Key | Description | Required | Default |
---|---|---|---|
google.bucket | The GCS bucket to write segments to | Yes | |
google.prefix | The base key to prefix segments with when writing to GCS | Yes | |
google.maxListingLength | The maximum number of input files matching a prefix to retrieve or delete in one call | No | 1024 |
deepStorageType
= azure
Writing data to Azure deep storage is currently experimental. It should work but is untested. If you use this connector to write segments to Azure, please update this documentation.

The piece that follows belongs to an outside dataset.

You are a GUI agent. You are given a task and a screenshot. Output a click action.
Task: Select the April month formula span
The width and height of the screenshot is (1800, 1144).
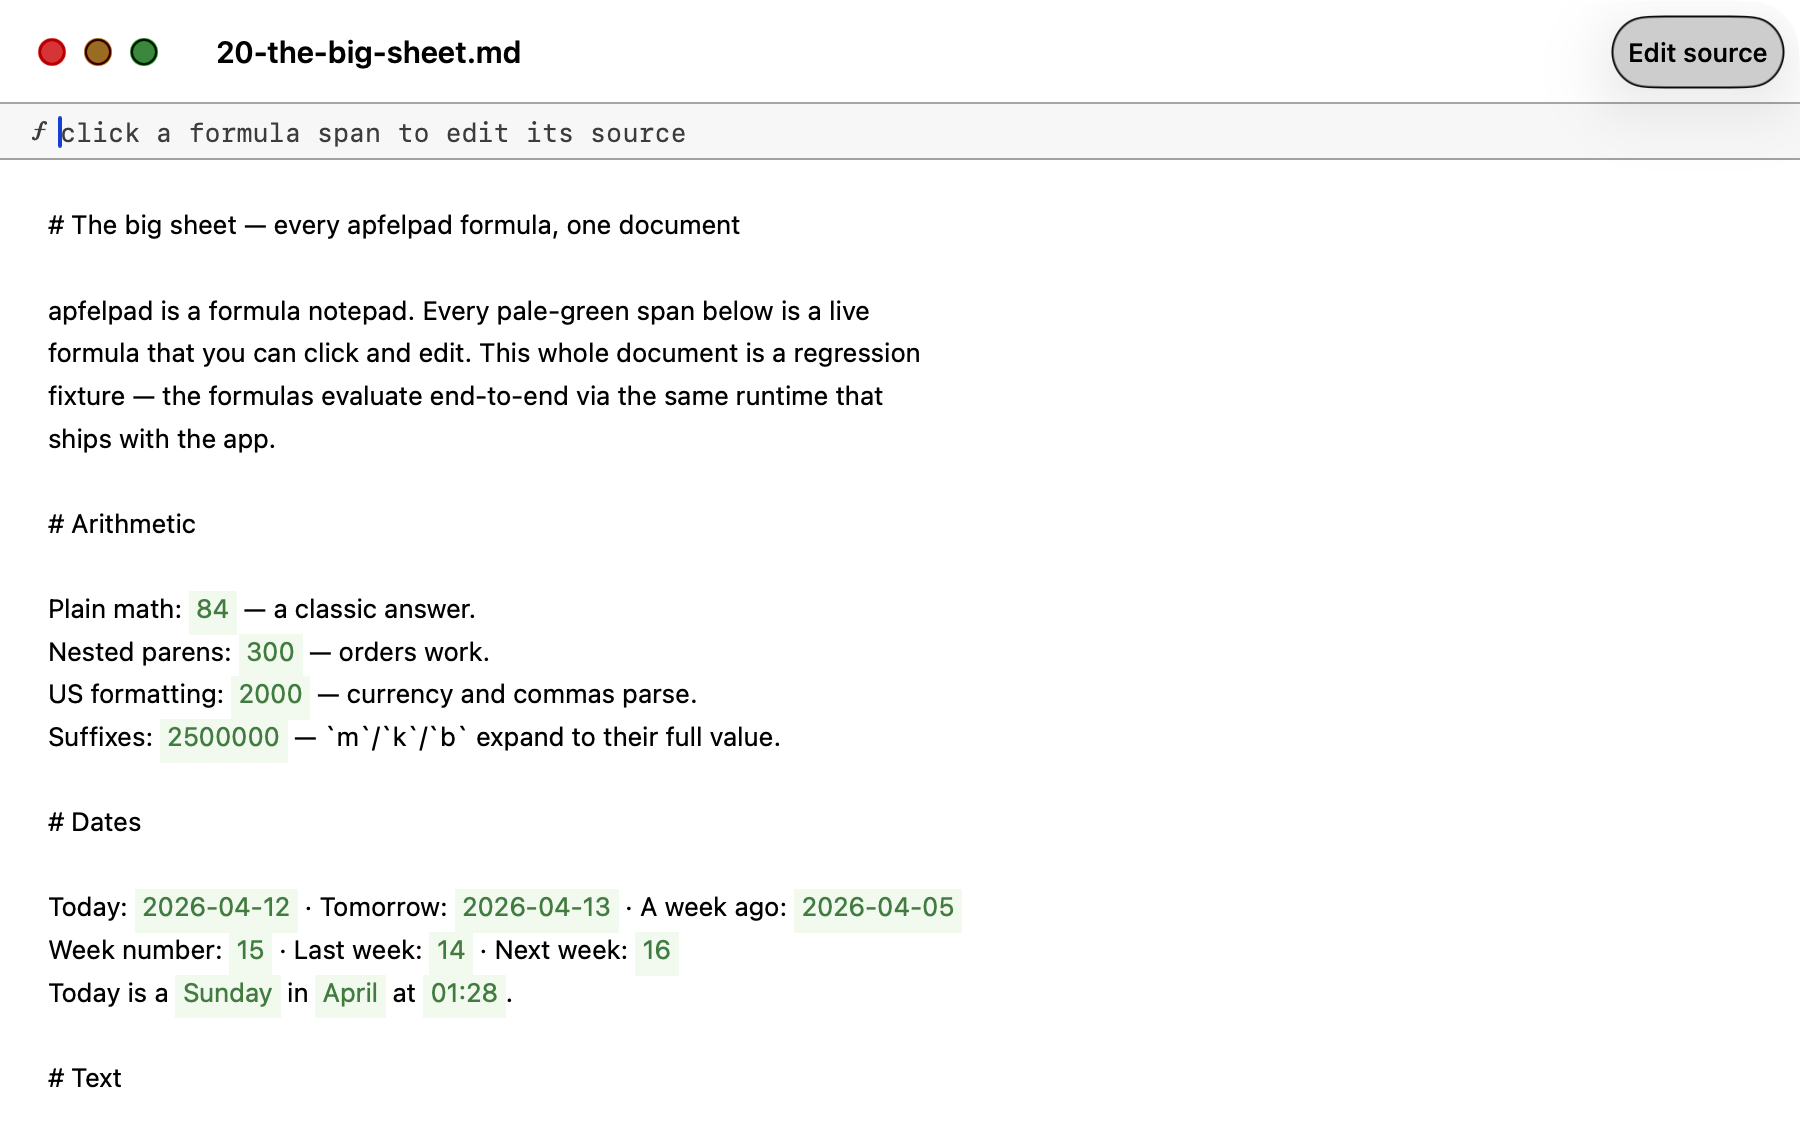pos(349,993)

Key | Description | Required | Default |
---|---|---|---|
azure.account | The Azure Storage account name to use | Yes | |
azure.key | The key for the Azure Storage account used | Yes | |
azure.container | The Azure Storage container name | Yes | |
azure.maxTries | The number of tries before failing an Azure operation | No | 3 |
azure.protocol | The communication protocol to use when interacting with Azure Storage | No | https |
azure.prefix | The string to prepend to all segment blob names written to Azure Storage | No | "" |
azure.maxListingLength | The maximum number of input files matching a prefix to retrieve or delete in one call | No | 1024 |
The Spark-Druid extension includes support for writing segments to the above deep storage options. If you want to write to a different deep storage option or use a different implementation for one of the options above, you can implement and register a plugin with the SegmentWriterRegistry. Any properties specified in the options map specified in the write()
call will be passed along to the plugin functions.